The image-leech problem is a common one, so I figured I’d discuss it a little further. For those who aren’t familiar with it, here are the basics. If you link to one of the images here from your page, any browser loading your page will also fetch the image from here, increasing my bandwidth usage for the month by the size of the image. If your page is popular, that increases my bandwidth usage a lot, possibly pushing me above my monthly limit – at which point it becomes money out of my pocket. Needless to say, I’d resent that. It’s a constant worry/annoyance for everyone who runs a site with popular images, which is why the usual (somewhat counterintuitive) advice is to copy images and host them somewhere else either free or at your own expense instead of linking to them.

Though impolite, image leeching probably wouldn’t be a problem if it weren’t for web forums. If you post a link to one of my images (my cubic-wombat-poop picture is by far the most popular target) in a web-forum thread, I’ll get hit every time someone views the thread. On a busy forum, that adds up very quickly. Even worse, if you use one of these images as an avatar (the little picture that shows up next to your screen name on many forums), I’ll get hit every time someone views any thread where you’ve posted. I really hate that.

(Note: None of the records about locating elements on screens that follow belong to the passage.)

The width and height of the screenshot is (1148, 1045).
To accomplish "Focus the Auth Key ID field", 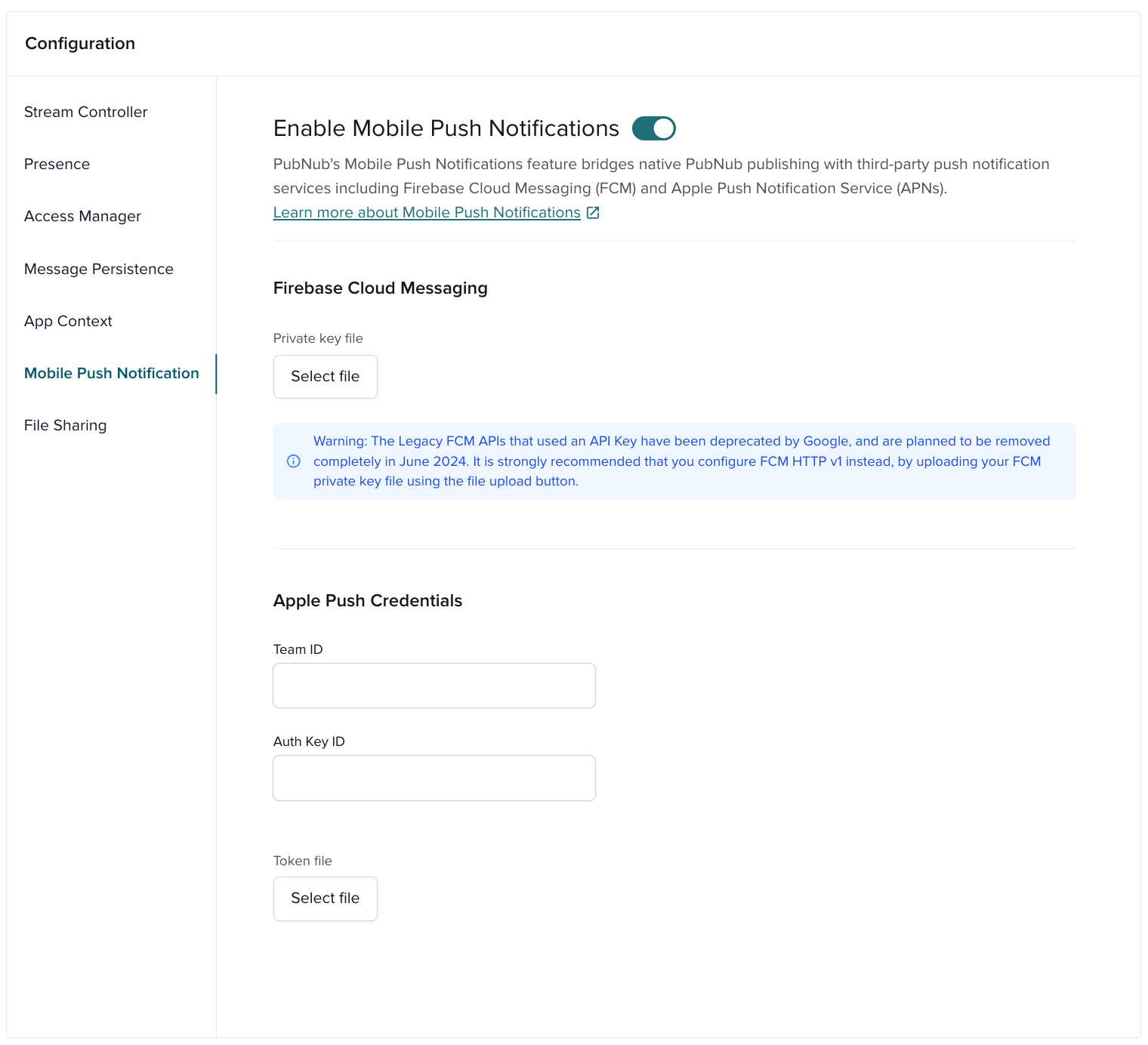I will (434, 778).
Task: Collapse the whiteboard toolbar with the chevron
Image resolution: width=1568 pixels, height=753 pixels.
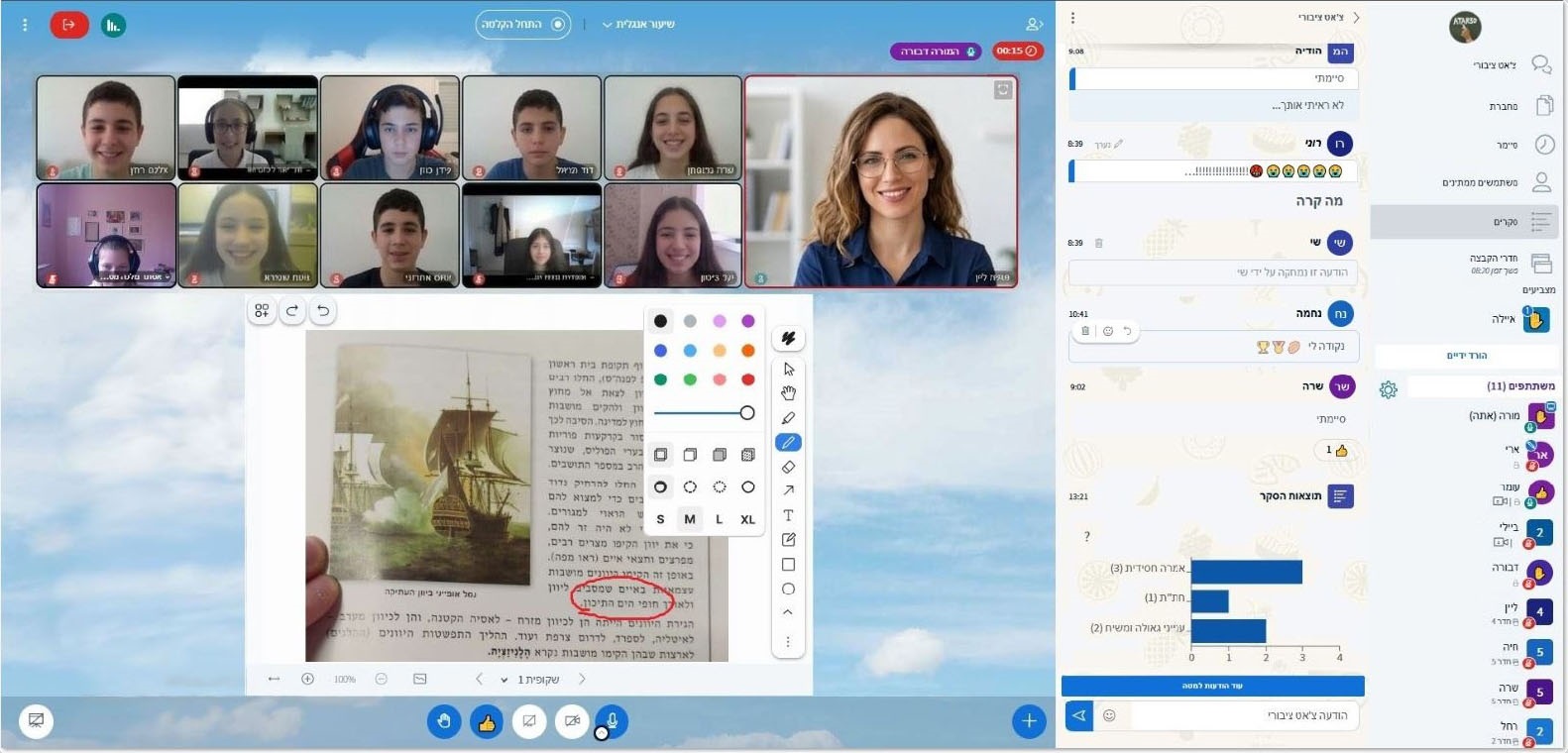Action: click(788, 612)
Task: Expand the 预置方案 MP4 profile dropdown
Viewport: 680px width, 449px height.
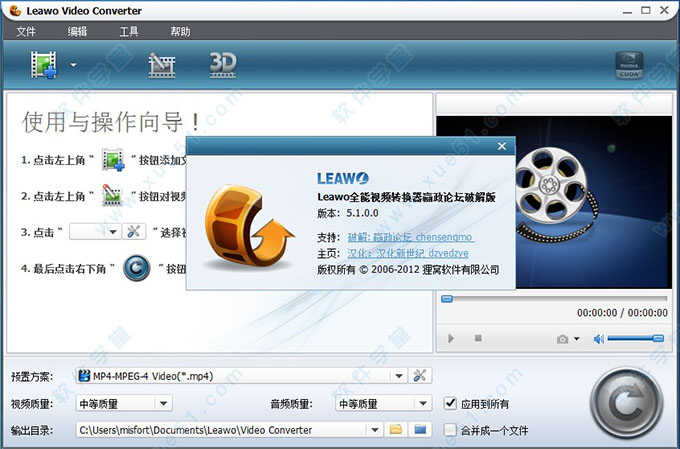Action: click(399, 376)
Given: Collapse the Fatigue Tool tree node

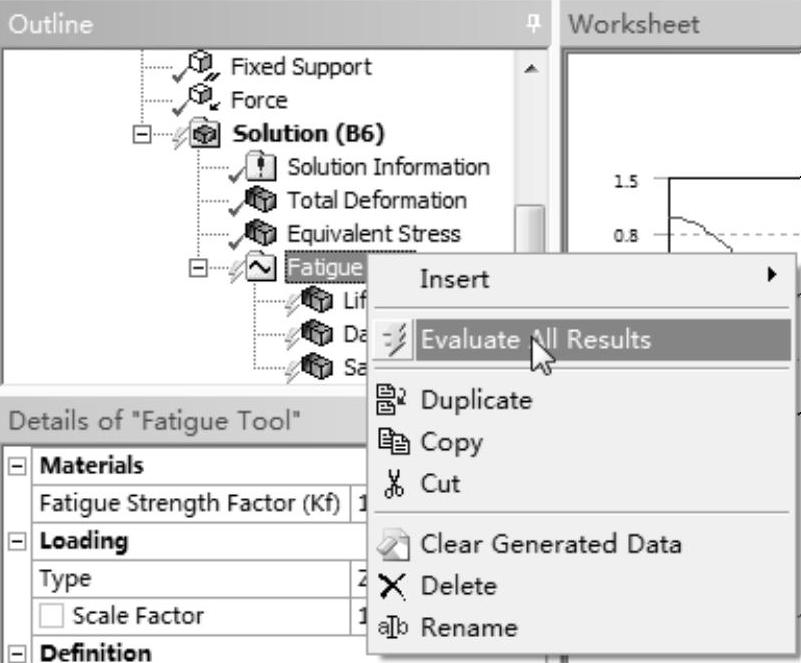Looking at the screenshot, I should [197, 267].
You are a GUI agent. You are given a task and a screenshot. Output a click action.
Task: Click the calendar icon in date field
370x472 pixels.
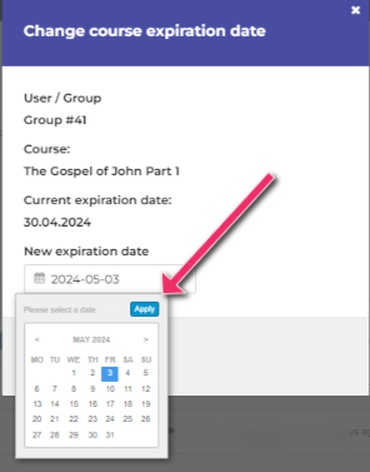39,278
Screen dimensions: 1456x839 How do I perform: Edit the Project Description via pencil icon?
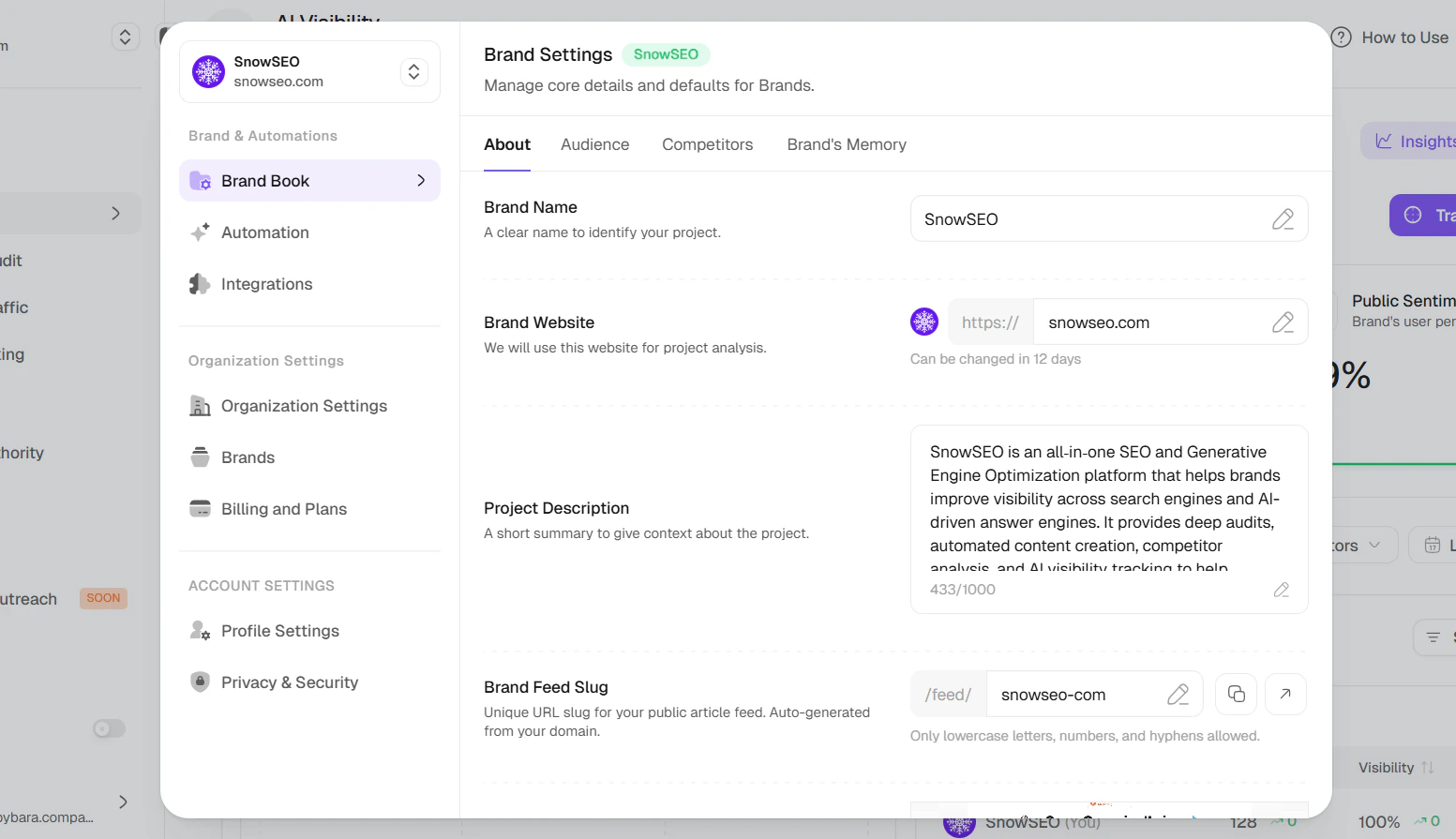[1282, 590]
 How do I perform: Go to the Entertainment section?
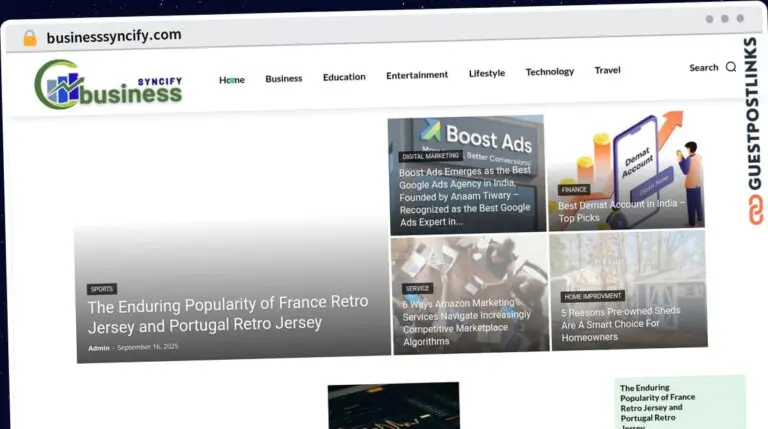click(x=417, y=75)
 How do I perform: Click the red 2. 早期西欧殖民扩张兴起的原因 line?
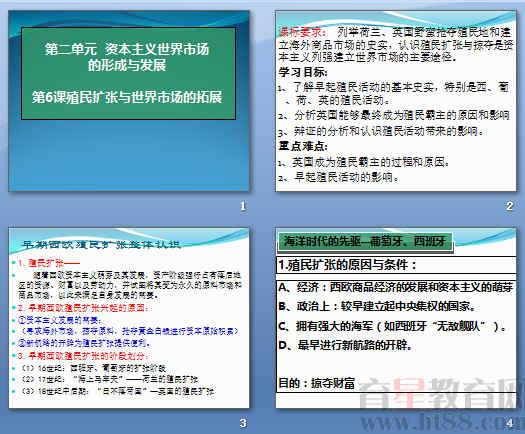pyautogui.click(x=83, y=307)
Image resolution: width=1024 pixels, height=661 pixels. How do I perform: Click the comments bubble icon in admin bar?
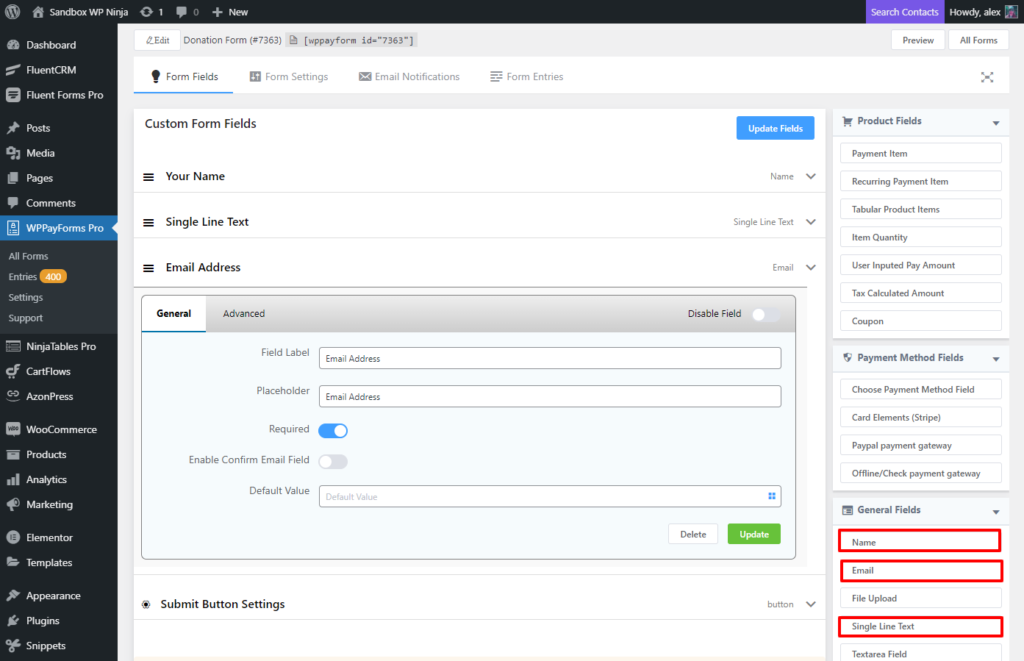[181, 12]
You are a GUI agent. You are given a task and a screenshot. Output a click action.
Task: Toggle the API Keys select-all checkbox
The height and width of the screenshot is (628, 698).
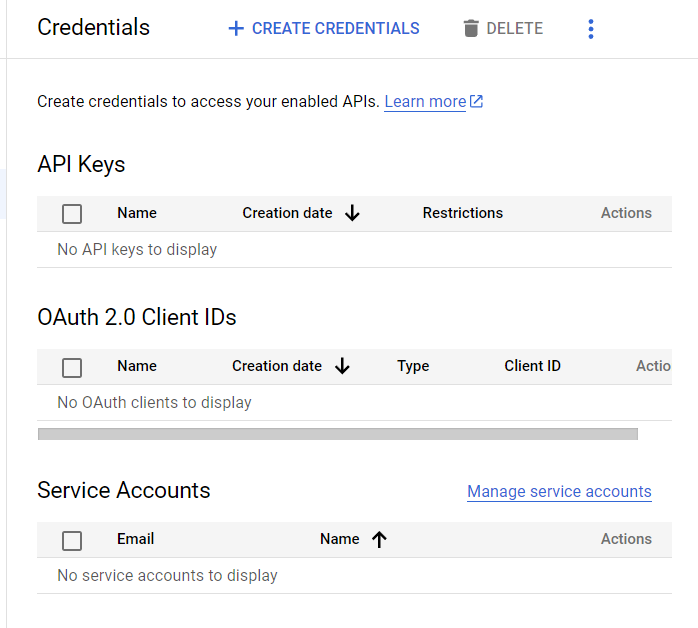click(72, 213)
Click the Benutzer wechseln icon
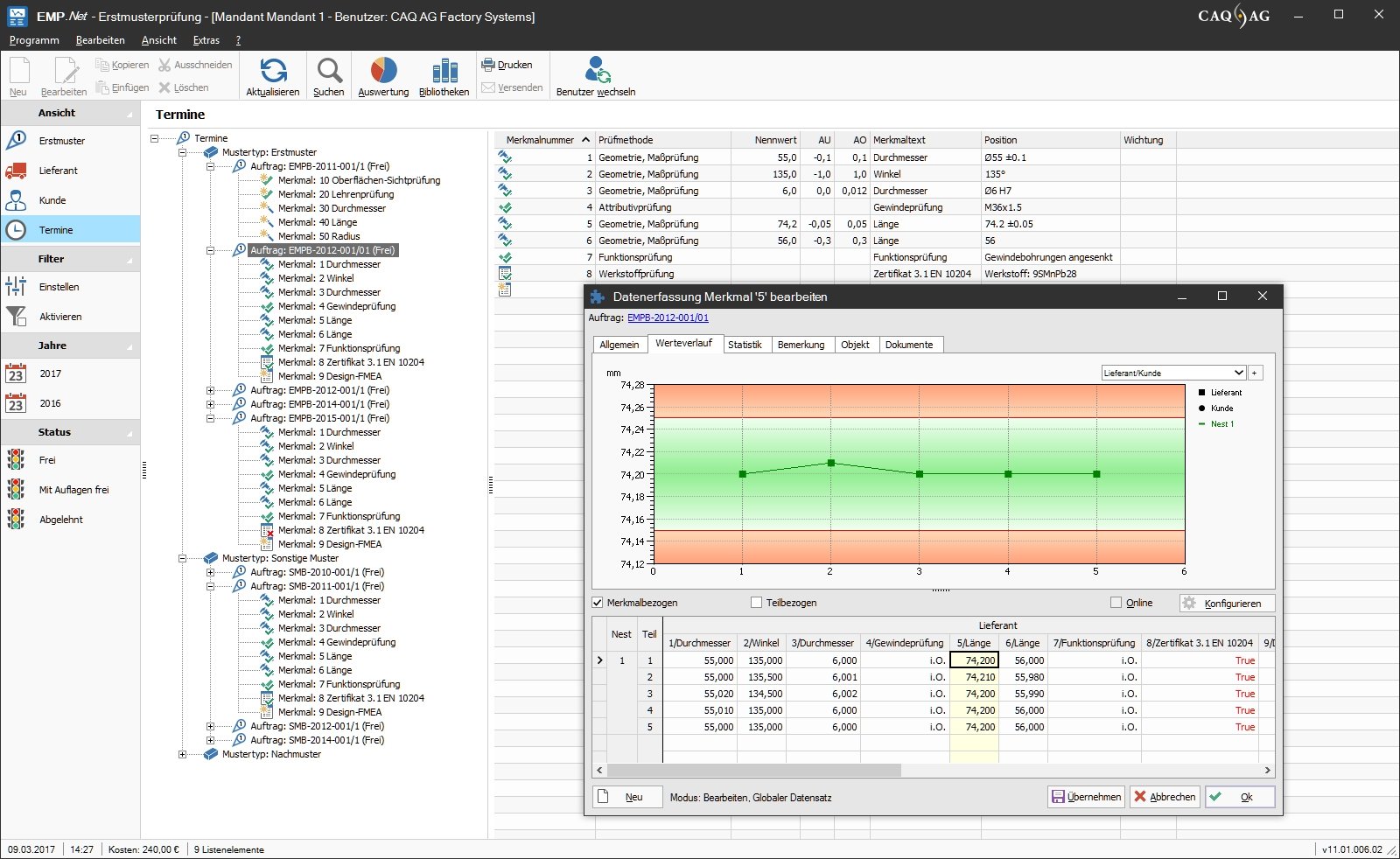Screen dimensions: 1400x859 pos(597,70)
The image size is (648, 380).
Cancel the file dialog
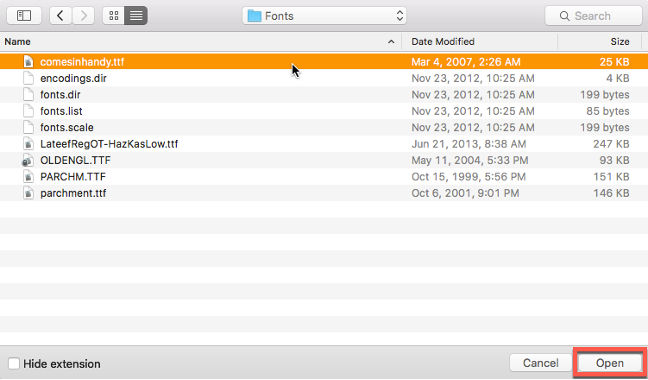click(541, 363)

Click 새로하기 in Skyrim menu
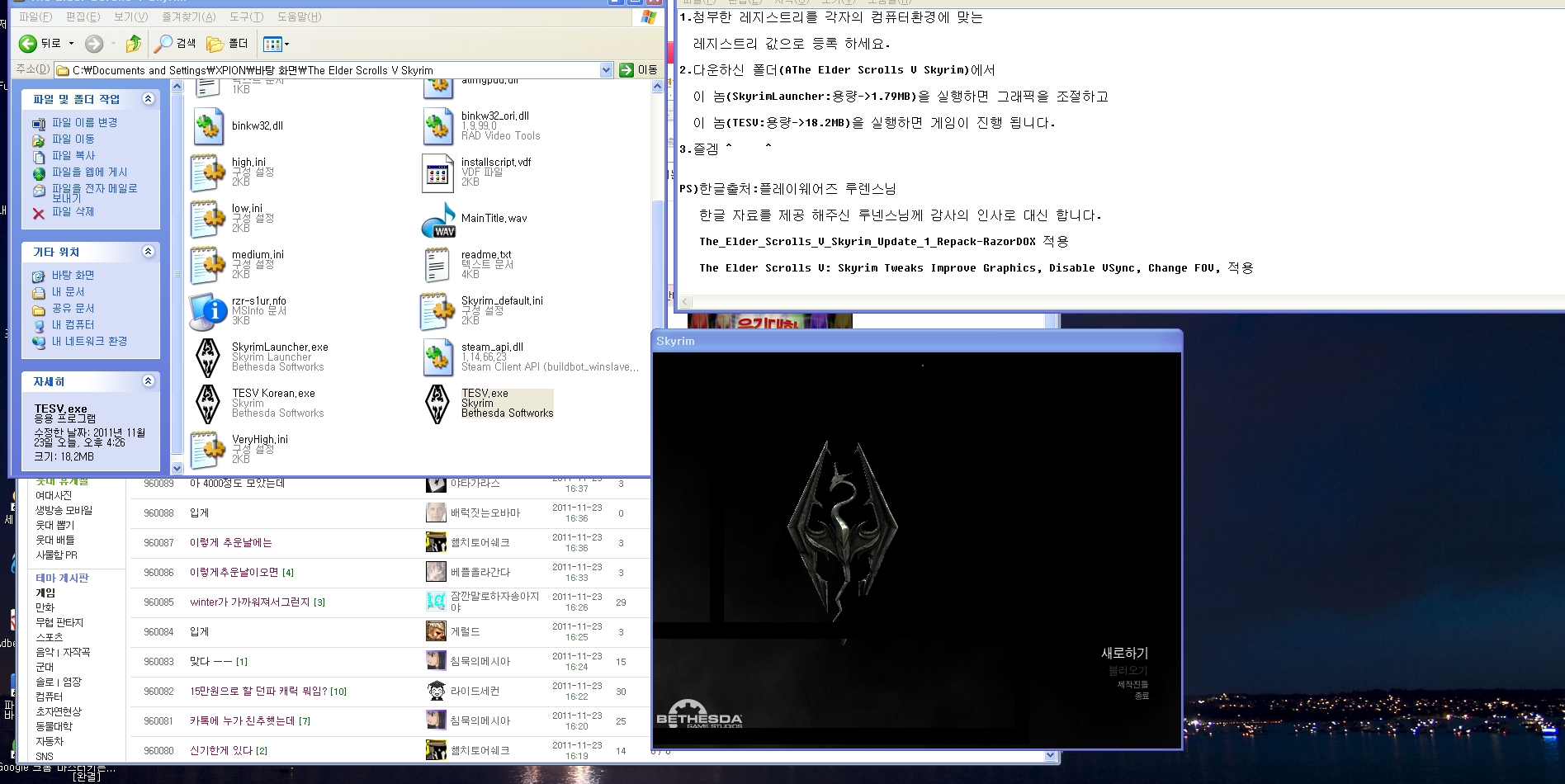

Here’s where things get a bit technical. For a long time, I tried to block abusers by site. In HTTP/Apache terms, I had entries in my .htaccess file that would look for certain host names in the “Referer” field for each request. That didn’t work all that well, because almost every day someone would be posting links to a new forum that I’d never heard from before. This month, I started blocking particular kinds of software instead. Most forum software can easily be identified by the appearance of strings like “viewtopic” or “showthread” in the Referer. I’ve developed a collection of about two dozen such strings, and this approach seems to be working very well. When I look at my logs I see appropriate denials even for sites I’ve never heard of before (but which are using familiar software). Meanwhile, requests from search engines or forums that Cindy or I use (for which I’ve created exceptions) or various personal webpages are being served just fine. If anybody wants to borrow my list of banned Referer strings, or collaborate on making it a complete list, just drop me an email.